Can I have a goddamned dinner party already?
Sort of. I’m tossing and turning my way through some nights, unsure what time it is, if it can be over, if I can get up and get on with the day, if my husband is asleep or not, if I’m asleep or not. Last night I slept eight full hours, and would have slept more but woke up to the sound of a horn giving one loud honk. I started awake, wondering what in the world that was. Was it a foghorn? Unlikely, since I live almost 100 miles inland. Was it a car? Also unlikely because I knew the honk originated within my own head. Yes, it was me. I honked. I honk when I’m falling asleep.
I woke myself up, and who can I blame for that?

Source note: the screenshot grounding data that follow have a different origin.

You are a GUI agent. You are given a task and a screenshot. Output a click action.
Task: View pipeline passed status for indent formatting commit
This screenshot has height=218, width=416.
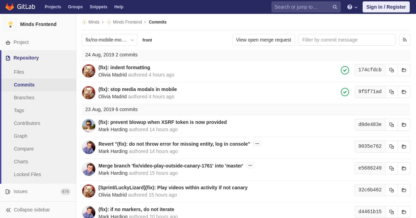point(345,70)
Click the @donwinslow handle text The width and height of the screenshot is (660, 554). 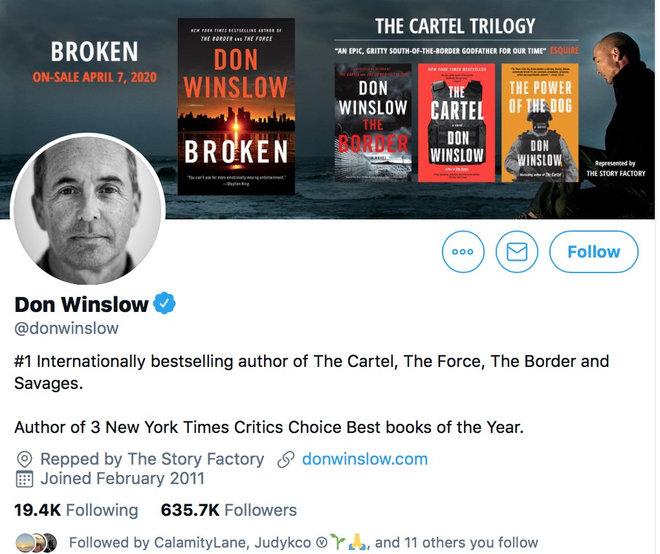pyautogui.click(x=67, y=328)
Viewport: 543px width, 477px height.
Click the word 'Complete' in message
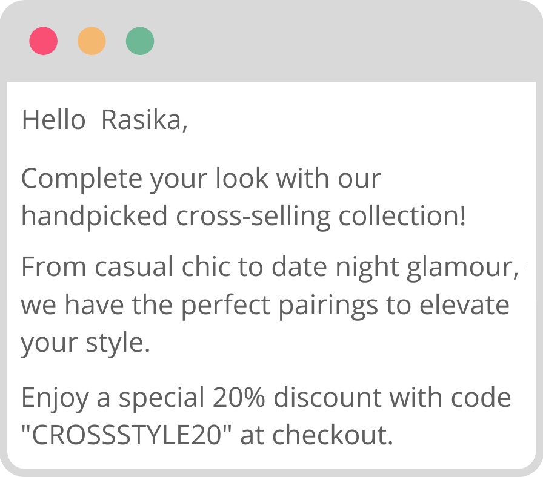point(82,180)
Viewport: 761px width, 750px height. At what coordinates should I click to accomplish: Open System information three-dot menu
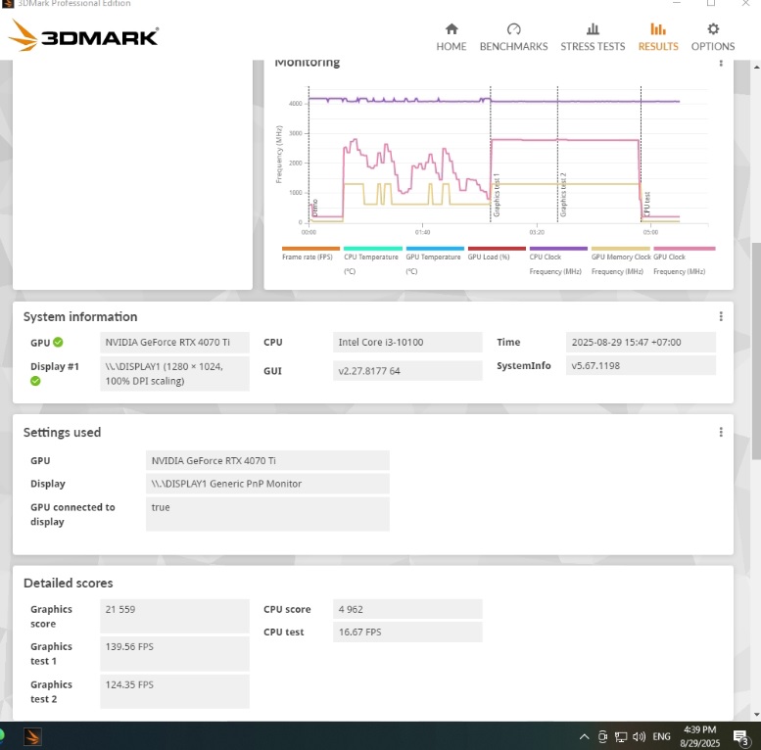[x=721, y=316]
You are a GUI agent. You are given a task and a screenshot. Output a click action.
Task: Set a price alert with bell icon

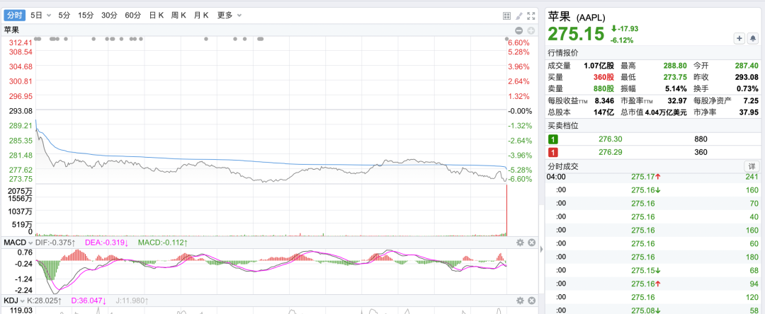(x=753, y=38)
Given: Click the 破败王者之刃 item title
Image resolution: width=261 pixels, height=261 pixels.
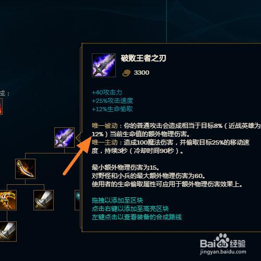Looking at the screenshot, I should [x=144, y=58].
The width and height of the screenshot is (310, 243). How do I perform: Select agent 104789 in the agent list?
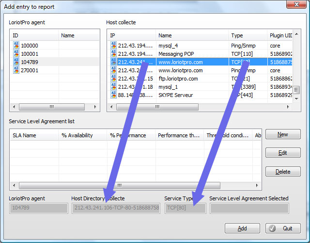29,62
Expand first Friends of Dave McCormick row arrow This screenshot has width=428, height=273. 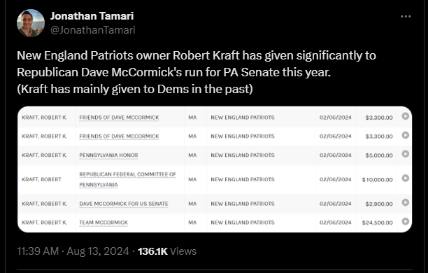[x=406, y=116]
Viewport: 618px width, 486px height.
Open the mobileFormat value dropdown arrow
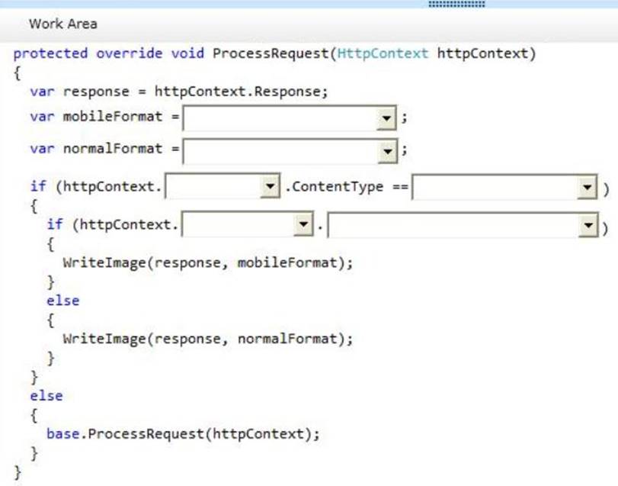pos(387,118)
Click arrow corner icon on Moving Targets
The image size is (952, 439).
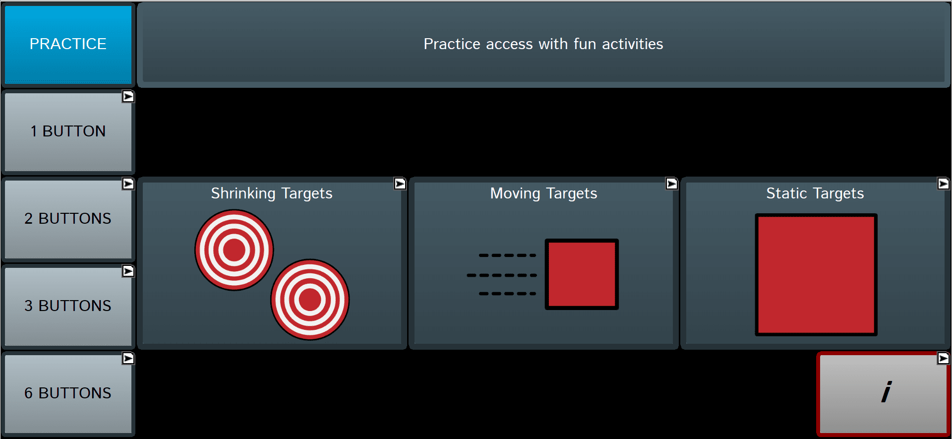[x=671, y=184]
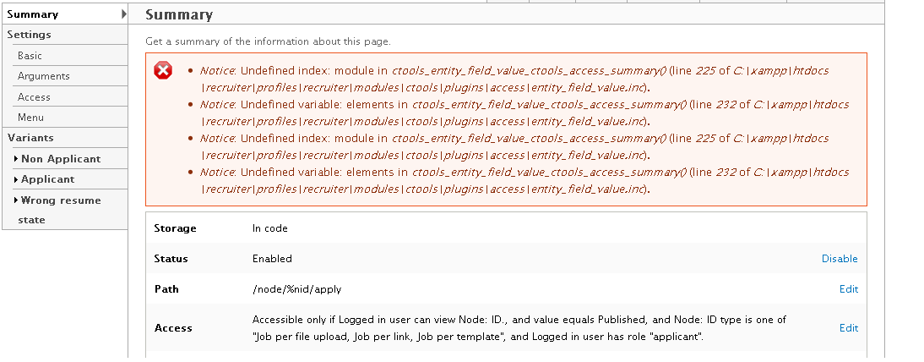Expand the Wrong resume state variant
This screenshot has width=924, height=362.
click(x=16, y=200)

I’m waiting for…something. Well, one thing for certain, another grandchild arriving this month. This is the third time I’ve awaited the birth of a grandchild, and the first time was an agony. Now, three times in, it’s more like this. Imagine a woman and her three daughters, who made it through so much together, waiting for one of them to give birth. Three of the four focus on the pregnant woman with keen intensity, watching and waiting and worrying and fussing over every scrap of information as if we are the pregnant ones, not her. She’s merely incubating the baby for us. We will take ownership immediately, as a grandmother and as aunts.
We will all have our new baby soon.
Yup. A project that was an idea, then a germ, and then a sprout, is now 60K+ of words. Good words. It’s not quite enough words to send out to my carefully selected first readers, but it’s there and it’s real and I am so delighted and baffled with this project because it’s nothing like Iris or the Gentry books. It’s more like the Trailer Park book. I’m not trying to unravel the knots in anyone’s soul through suffering and humor, well, maybe I am, but it’s a work of pure imagination in a version of America that has never existed. I believe that’s called alt-history in the lexicon of terms I don’t give a shit about when it comes to writing.
Look, this place isn’t real, but my hope is you’ll enjoy the visit.
I’ve been really miserable this week with the state of my aging, leaky gut, and my husband has been in rehearsals every evening, so I’m watching my streaming channels with an unlikely intensity. Here’s what I can tell you. If you don’t have HBO Max, you should get it in order to watch Somebody Somewhere. If you’re in Schitt’s Creek withdrawal, watch Somebody Somewhere. If you’re languishing, and waiting, and sleeping, watch Somebody Somewhere.
Are you getting the message? Good.
I’m not dead. I’m just here. And I’m glad that you are, too.